Update a node pool

When you update the Kubernetes version of your cluster, you must update the node pool during off-peak hours after you update the control plane. During a node pool update, the kubelet and container runtime are updated. Container Service for Kubernetes (ACK) performs a precheck before updating a node pool. The precheck notifies you of the risks of the update to ensure a seamless update.

Usage notes

Node scaling
- If node scaling is enabled for the cluster, the cluster automatically updates the cluster-autoscaler component to the latest version after the cluster is updated. This ensures that the auto scaling feature can function as expected. After the cluster is updated, check whether the version of cluster-autoscaler is updated to the latest version. For more information, see Enable node auto scaling.
- During a cluster update, nodes whose scaling mode is set to swift mode may fail to be updated because the nodes are shut down. If nodes in swift mode fail to be updated after the cluster is updated, we recommend that you manually remove the nodes.
After you update the Kubernetes version of the cluster to 1.18, ACK automatically configures resource reservation. If resource reservation is not configured for the cluster and the resource usage of nodes is high, ACK may fail to schedule evicted pods to the nodes after the cluster is updated. Reserve sufficient resources on the nodes. We recommend that the CPU utilization does not exceed 50% and the memory utilization does not exceed 70%. For more information, see Resource reservation policy.
If the pods in a cluster that run Kubernetes 1.24 or earlier are configured only with a startup probe, the pods may temporarily remain in the NotReady state after kubelet is restarted. We recommend that you use a multi-replica deployment strategy to distribute workloads across multiple nodes to ensure that pods are sufficient during a node restart.
If a pod accesses another pod on the same node by using the IP address of the Server Load Balancer (SLB) instance exposed by the LoadBalancer Service and the externalTrafficPolicy of the Service is set to Local, the two pods may no longer reside on the same node after the node is renewed. This results in a network failure.
Custom OS images are not strictly validated by ACK. ACK does not guarantee the success of cluster updates for clusters that use a custom OS image.
To update a cluster, you must use Yum to download the required software packages. If your cluster uses custom network configurations or a custom OS image, you need to ensure that Yum can run as expected. You can run the yum makecache command to check the status of Yum.
If your cluster uses other custom configurations, such as swap partitions, kubelet configurations modified by using the CLI, or runtime configurations, the cluster may fail to be updated or the custom configurations may be overwritten during the update.
When you update a node by replacing system disks, ACK drains the node and evicts the pods from the node to other available nodes based on PodDisruptionBudget (PDB). To ensure high service availability, we recommend that you use a multi-replica deployment strategy to distribute workloads across multiple nodes. You can also configure PDB for key services to control the number of pods that are interrupted at the same time.
The default timeout period for node draining is 30 minutes. If the pod migration fails to be completed within the timeout period, ACK terminates the update to ensure service stability.
When you update a node by replacing the system disk, ACK reinitializes the node according to the current node pool configurations, including node logon methods, labels, taints, operating system images, and runtime versions. Normally, node pool configurations are updated by editing a node pool. If you made changes to the node in other ways, these changes will be overwritten during the update.
If pods on a node use hostPath volumes and the hostPath volumes points to a system disk, data in the hostPath volumes is lost after the node is updated by replacing system disks.
During a node pool update, you can only scale out the node pool. Scale-in is not allowed.
If your node is a free node, which is a worker node not managed by a node pool, you must migrate the node. For more information, see Add free nodes to a node pool.

Feature description

During a node pool update, the kubelet and container runtime are updated.
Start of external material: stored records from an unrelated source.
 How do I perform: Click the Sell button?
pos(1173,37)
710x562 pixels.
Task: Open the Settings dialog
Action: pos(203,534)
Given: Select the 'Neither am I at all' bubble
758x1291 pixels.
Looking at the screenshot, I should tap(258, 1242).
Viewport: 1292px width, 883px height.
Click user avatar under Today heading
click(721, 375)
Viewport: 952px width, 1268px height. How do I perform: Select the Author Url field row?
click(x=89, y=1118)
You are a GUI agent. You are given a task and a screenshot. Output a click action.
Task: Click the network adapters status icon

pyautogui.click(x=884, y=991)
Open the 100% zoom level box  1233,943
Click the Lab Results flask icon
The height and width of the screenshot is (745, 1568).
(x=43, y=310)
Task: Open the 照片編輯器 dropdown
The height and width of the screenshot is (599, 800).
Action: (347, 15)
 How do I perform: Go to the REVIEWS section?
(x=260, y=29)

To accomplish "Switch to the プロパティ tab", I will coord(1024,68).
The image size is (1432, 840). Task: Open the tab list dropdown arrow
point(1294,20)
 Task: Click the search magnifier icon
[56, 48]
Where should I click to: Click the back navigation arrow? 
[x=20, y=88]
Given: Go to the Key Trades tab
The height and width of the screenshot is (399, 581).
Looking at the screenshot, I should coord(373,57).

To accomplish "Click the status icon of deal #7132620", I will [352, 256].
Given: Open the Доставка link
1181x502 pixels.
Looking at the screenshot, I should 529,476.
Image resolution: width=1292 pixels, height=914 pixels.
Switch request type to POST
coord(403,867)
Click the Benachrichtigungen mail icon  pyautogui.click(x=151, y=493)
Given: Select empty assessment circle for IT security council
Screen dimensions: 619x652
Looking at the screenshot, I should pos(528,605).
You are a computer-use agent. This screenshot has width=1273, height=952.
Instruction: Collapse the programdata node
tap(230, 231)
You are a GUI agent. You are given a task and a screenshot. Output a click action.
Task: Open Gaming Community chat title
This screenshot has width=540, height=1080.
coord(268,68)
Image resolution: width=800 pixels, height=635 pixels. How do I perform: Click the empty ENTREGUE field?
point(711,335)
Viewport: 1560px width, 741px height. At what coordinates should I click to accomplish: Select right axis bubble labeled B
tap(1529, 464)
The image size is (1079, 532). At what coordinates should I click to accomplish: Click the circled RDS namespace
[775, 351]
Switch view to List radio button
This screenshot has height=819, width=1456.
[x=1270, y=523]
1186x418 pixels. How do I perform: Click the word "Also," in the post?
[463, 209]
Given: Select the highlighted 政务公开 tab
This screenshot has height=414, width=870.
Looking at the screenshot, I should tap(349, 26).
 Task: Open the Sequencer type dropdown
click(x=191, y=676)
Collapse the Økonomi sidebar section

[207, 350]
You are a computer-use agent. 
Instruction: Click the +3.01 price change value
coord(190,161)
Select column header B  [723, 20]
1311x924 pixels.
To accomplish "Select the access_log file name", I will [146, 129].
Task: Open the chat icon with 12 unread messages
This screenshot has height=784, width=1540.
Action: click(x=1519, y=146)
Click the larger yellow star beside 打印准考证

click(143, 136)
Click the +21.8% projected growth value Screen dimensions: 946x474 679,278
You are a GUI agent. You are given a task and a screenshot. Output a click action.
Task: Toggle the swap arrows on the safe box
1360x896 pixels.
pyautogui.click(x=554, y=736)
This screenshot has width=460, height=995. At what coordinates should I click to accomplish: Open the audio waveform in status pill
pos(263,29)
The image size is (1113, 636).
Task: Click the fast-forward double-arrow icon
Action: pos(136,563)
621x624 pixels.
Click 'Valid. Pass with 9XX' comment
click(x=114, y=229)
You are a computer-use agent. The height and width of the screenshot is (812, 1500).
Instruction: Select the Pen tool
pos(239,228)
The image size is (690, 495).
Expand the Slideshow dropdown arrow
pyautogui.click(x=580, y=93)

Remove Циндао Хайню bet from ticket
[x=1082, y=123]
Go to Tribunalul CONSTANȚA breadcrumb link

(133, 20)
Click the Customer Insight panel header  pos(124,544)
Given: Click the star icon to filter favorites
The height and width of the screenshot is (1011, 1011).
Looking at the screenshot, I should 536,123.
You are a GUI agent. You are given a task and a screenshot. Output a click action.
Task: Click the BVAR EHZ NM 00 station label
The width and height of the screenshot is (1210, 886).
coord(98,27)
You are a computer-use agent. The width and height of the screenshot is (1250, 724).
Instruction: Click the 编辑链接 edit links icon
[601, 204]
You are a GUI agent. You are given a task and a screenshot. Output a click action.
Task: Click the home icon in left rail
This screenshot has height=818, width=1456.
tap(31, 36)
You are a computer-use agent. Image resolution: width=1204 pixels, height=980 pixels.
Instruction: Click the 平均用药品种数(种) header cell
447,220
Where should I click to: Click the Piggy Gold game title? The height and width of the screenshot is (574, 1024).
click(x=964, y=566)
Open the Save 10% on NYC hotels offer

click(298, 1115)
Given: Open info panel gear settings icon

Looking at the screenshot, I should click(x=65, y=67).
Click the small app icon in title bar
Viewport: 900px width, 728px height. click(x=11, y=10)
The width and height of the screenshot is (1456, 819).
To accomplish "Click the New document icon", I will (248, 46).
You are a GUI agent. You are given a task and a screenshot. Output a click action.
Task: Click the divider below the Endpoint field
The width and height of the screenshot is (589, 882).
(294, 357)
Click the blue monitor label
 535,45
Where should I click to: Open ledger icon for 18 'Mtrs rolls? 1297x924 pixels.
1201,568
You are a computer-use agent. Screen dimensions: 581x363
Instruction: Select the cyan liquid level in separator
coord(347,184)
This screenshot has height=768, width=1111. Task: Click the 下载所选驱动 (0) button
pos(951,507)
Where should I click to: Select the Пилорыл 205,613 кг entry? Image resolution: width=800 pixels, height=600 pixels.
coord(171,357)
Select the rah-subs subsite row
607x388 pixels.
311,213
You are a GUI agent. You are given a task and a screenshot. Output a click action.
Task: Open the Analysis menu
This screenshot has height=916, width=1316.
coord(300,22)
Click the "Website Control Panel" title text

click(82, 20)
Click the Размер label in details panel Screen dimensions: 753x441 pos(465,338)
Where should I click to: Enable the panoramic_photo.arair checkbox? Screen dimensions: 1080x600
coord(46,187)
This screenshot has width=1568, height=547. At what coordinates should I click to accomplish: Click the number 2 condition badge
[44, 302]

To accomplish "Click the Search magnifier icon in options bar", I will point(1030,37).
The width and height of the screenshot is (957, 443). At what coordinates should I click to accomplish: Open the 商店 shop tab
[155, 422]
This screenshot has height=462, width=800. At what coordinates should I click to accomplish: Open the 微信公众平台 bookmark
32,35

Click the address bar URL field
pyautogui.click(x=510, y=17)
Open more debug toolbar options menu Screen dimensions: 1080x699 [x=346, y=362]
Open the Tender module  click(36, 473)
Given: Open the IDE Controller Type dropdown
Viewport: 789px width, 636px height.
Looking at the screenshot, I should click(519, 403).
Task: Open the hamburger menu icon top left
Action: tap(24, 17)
kubelet: Update the kubelet on all nodes in a node pool to the same version as the control plane. An in-place update is performed on the node pool by default.
Container runtime: If a new container runtime version is available, you can update the container runtime of the nodes in a node pool to the new version.
- If you change the container runtime from Docker to containerd, the change is applied by replacing the system disks of the nodes in the node pool. All data in the system disks is cleared. If the runtime update is performed by replacing system disks, back up the important data in the system disks before you update the node pool. For more information, see Migrate the container runtime from Docker to containerd.
- If you update the containerd version, an in-place update is performed on the node pool by default. The /etc/containerd/config.toml file on each node is replaced with the new version provided by ACK.
  Note
  During a runtime update, pod probes and lifecycle hooks may fail to run and pods may perform in-place restarts.
- In clusters that run Kubernetes versions earlier than 1.24, when you update Docker, nodes in the node pool are updated by replacing the system disks by default. This update process erases all contents on the system disks. Therefore, ensure to back up important data on the system disks before performing an update.

Procedure

Log on to the ACK console. In the left-side navigation pane, click Clusters.
On the Clusters page, find the cluster that you want to manage and click its name. In the left-side navigation pane, choose Nodes > Node Pools.
On the Node Pools page, find the node pool that you want to update and choose More > Kubelet Update in the Actions column.
View the update objects (container runtime and kubelet), specify the nodes that you want to update (all nodes or specific nodes), select update methods, and configure the batch update policy.
- Update Method
  - Upgrade Node Pool by Replacing System Disk: When the system replaces the system disks of the nodes in a node pool, the system uses the node pool configuration to render the node component parameters. This ensures that the configurations of the node components and node pool are the same.
    If you select this update method, back up the data before you update the node pool or do not store important data on the system disks. The data disks are not affected by the update.
  - Create Snapshot before Update: If your nodes have important data on the system disks, you can select Create Snapshot before Update to back up and restore the data of the nodes. You are charged for using snapshots. For more information, see Snapshots. The creation progress of the snapshot dynamically changes. If you no longer need the snapshot after the update, delete the snapshot at the earliest opportunity.
- Batch Update Policy
  - Maximum Number of Nodes per Batch: You can specify the maximum number of nodes that can be concurrently updated in a batch. You can specify up to 10 nodes. For more information about the update process, see Reference: In-place updates and updates by replacing system disks.
  - Automatic Pause Policy: The suspension policy for the node during the update.
  - Interval Between Batches: If you do not configure the Automatic Pause Policy, you can specify whether to set an interval between update batches. The interval between batches can be set to 5 to 120 minutes.
Click Precheck. After the precheck is complete, follow the instructions on the page to start the update.
Note
If the cluster fails the precheck or the precheck result contains warnings, refer to Cluster check items and suggestions on how to fix cluster issues or check the Pre-check Details section based on the instructions on the page to troubleshoot the issues.
During the update, you can perform the following operations in the Event Rotation section:
- Pause: does not perform operations after you pause the update of a cluster. In addition, we recommend that you resume and complete the update at your earliest convenience. If the update is paused for more than 7 days, the system automatically terminates the update process. The events and log data that are generated during the update process are also deleted.
  After you click Pause, you cannot roll back the kubelet and container runtime after you update them.
- Cancel: cancels the update. After you click Cancel, the update is canceled. After you perform this operation, you cannot roll back the kubelet and container runtime after you update them.
After the update, click the node name on the Nodes page. On the Overview tab, check whether the kubelet version and container runtime version of the node are updated to the desired versions.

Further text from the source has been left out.